On 21/10/2010 23:40, Peter Schuller wrote:
OK. Thanks for your answer. From an email exchange I had with Jonathan, all
this means that one should re-read its writes with quorum to make sure they
have not been overriden by timestamp-tie conflicts. I suggested to send
feedback to writting node (in the ACK) when such timestamps-tie conflict
happen. This would avoid having to double-check all writes for timestamp-tie
conflicts.
If multiple applications write to the same ColumnFamily/Tables, this
double-check is a must (unless a separate locking mecanism is implemented,
which would be more heavy).
I'm not sure I understand what you're trying to accomplish. Given that
you have no locking/synchronization mechanism external to Cassandra,
what is it that you are actually learning from re-reading the value? A
completed write at level QUOROM means it was successfully written and
that readers reading at QUOROM will see it unless the value has been
updated subsequently.
REM: I am not trying to make this discussion longer than necessary or to
play semantics. I am not in to that at all and I appreciate the time you
take to answer me, really.
Here is where I disagree with your conclusion when there is a timestamp
tie. The write by node E will not be performed successfully (at quorum
level), because of the tie resolution in favor of A somewhere in all the
nodes between A and E.
Let's imagine that A initiates its column write at: 334450 ms with 'AAA'
and timestamp 334450 ms
Let's imagine that E initiates its column write at: 334451 ms with
'ZZZ'and timestamp 334450 ms
(E is the latest write)
Let's imagine that A reaches C at 334455 ms and performs its write.

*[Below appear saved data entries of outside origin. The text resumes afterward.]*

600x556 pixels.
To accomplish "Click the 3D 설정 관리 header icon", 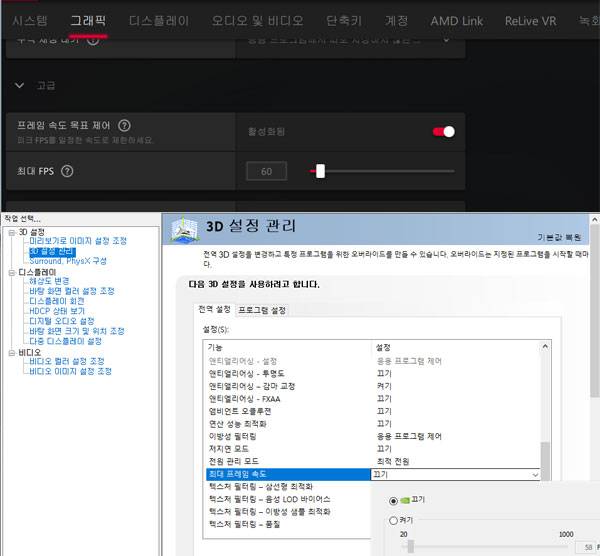I will (184, 229).
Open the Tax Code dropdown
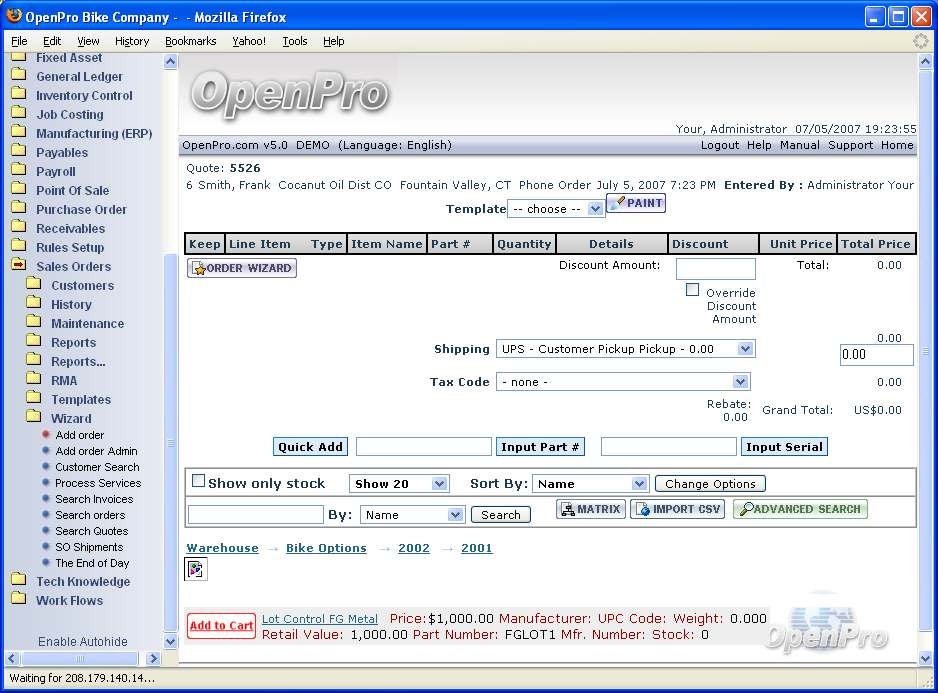Image resolution: width=938 pixels, height=693 pixels. [623, 382]
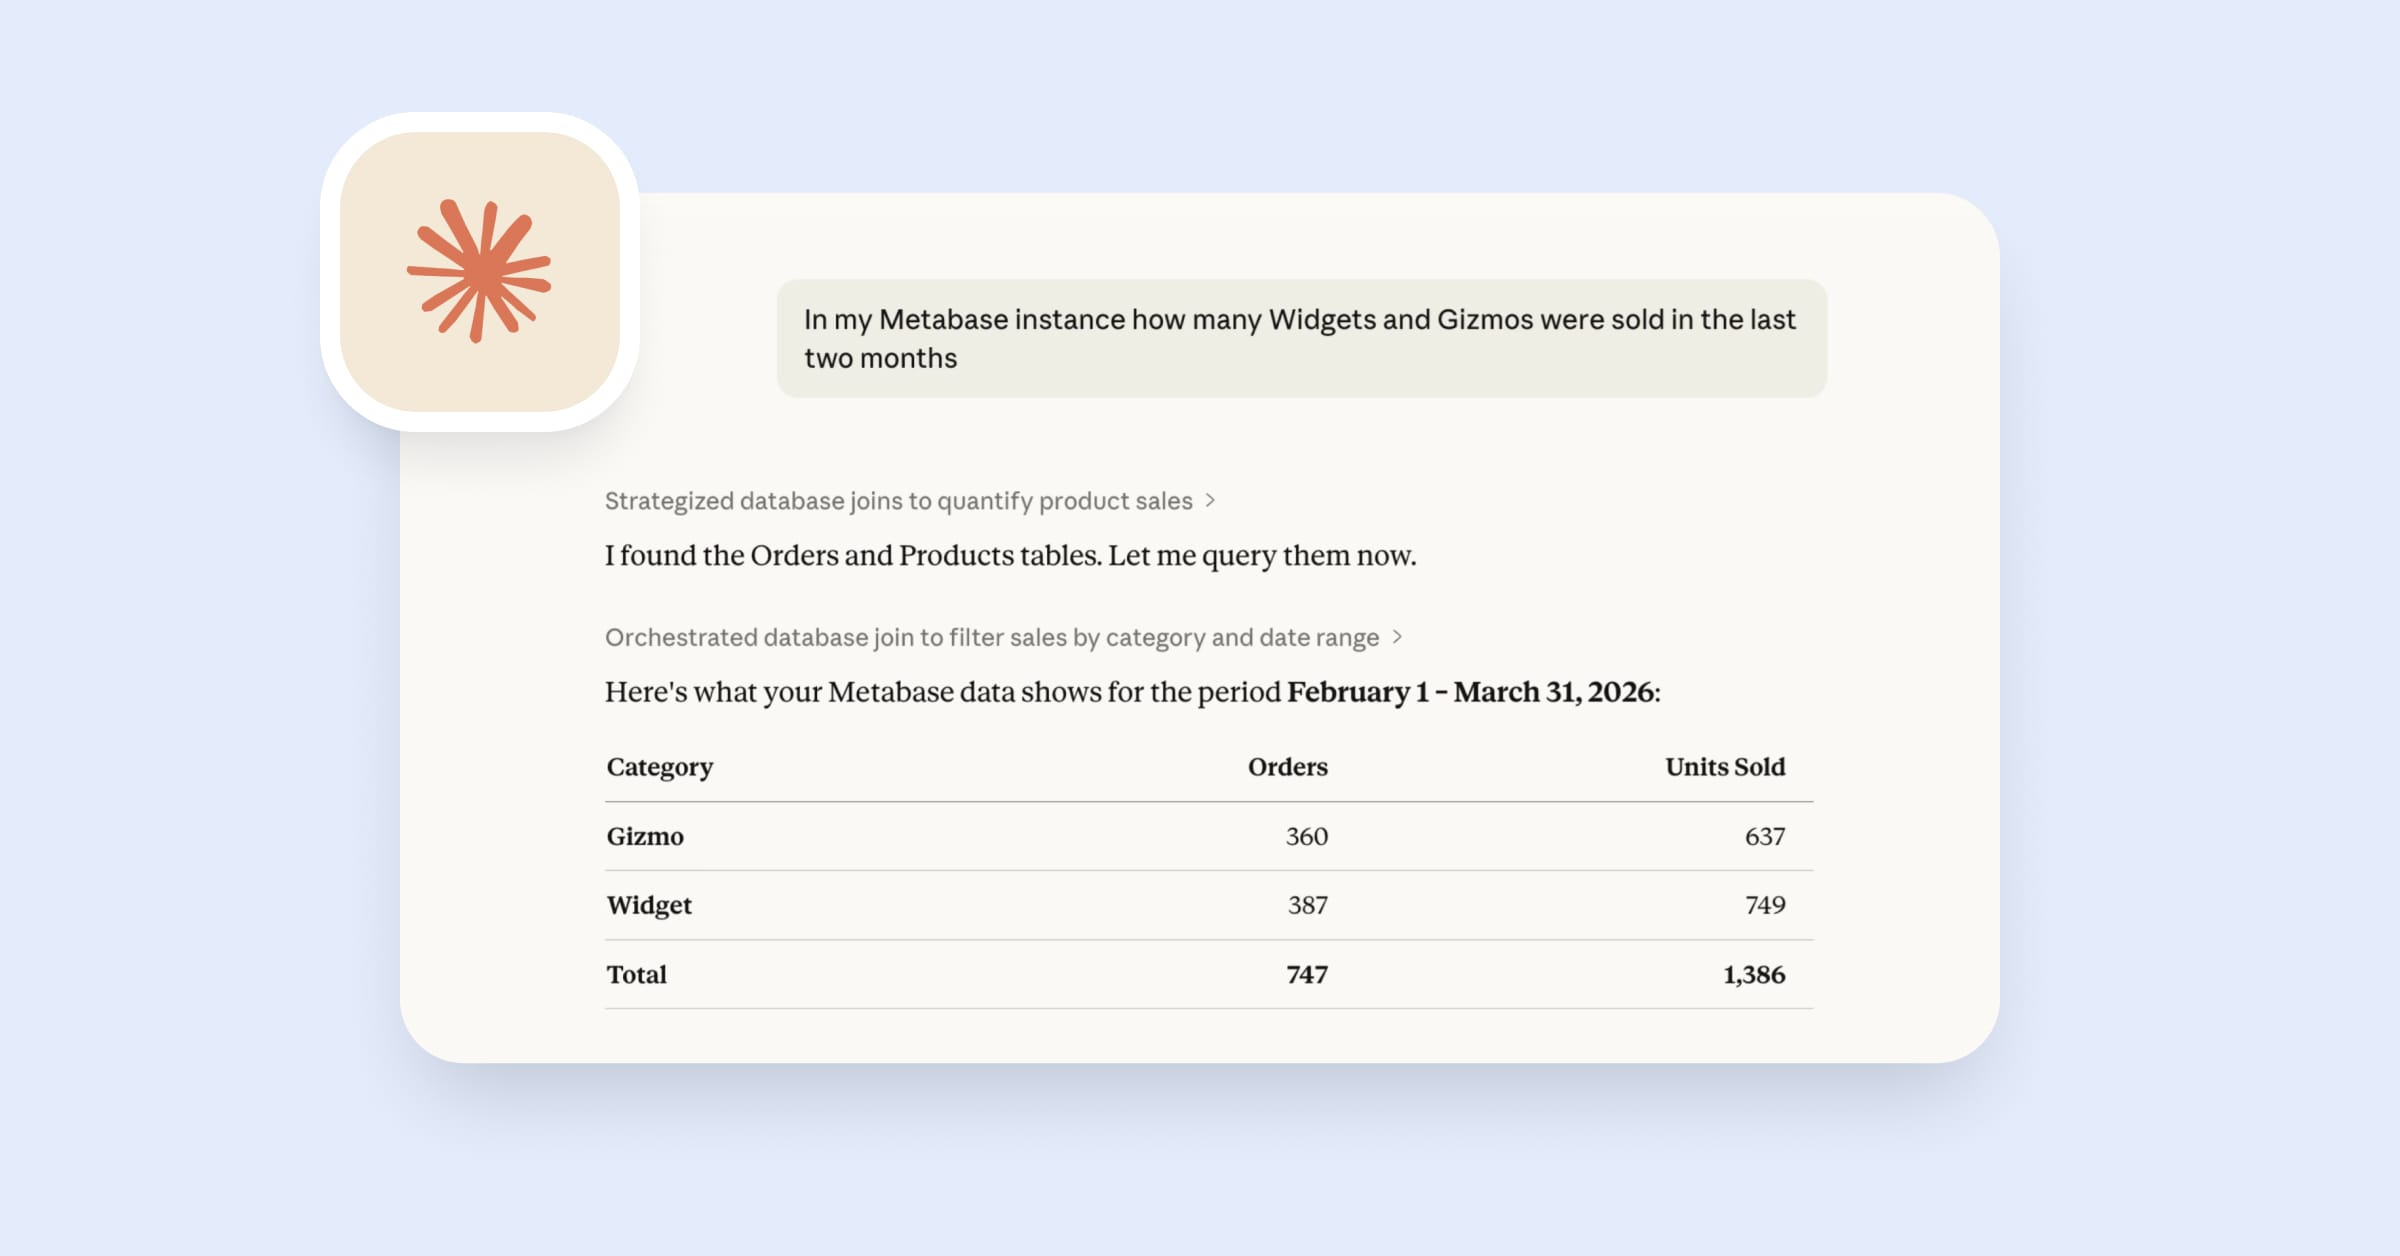Viewport: 2400px width, 1256px height.
Task: Expand the "Orchestrated database join" chevron arrow
Action: point(1397,637)
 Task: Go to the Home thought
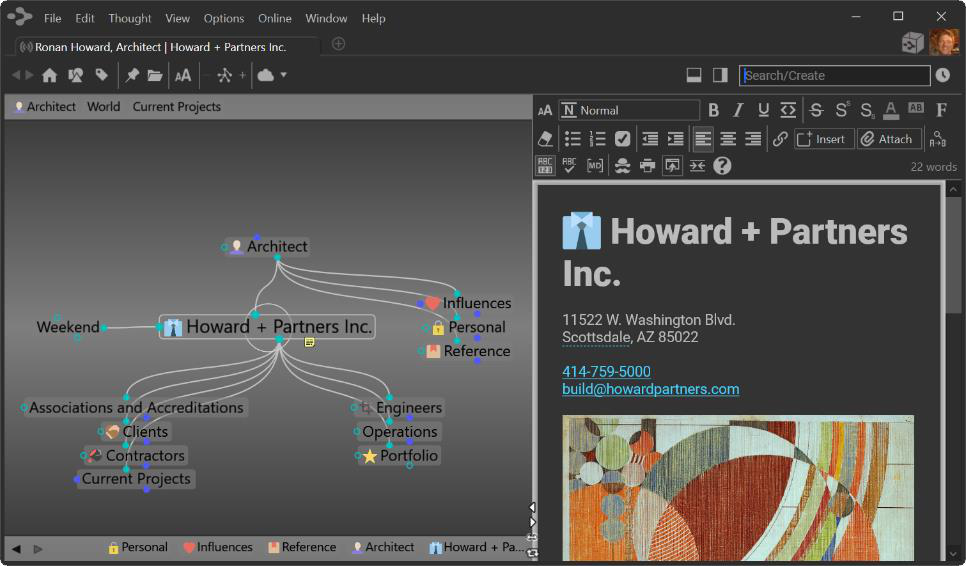(49, 75)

Let's imagine that E reaches C at 334456 ms and attempts to performs its
write. It will loose the timestamp-tie ('AAA' is greater than 'ZZZ').
Even if there is no further writting on that same column using timestamp
334450, a quorum read won't see that 'ZZZ' value (which is the latest
attempt to write/update the column).
Node A will have completed a write a QUOROM level.
Node E will have completed a write a QUOROM level, but its value won't
be registered and it won't be notified about it.
Hence, I disagree with your conclusion that a quorum write implies that
it was successfully written. It is not the case for E. I know we could
play semantics about the meaning of 'successful write' here, but that
would not lead us nowhere and that is not my point.
But even if you re-read, that does not remove
the fundamental potential for a race condition (i.e., you still don't
know when you see the result of your read whether it wasn't just
ovewritten anyway just after you did your read).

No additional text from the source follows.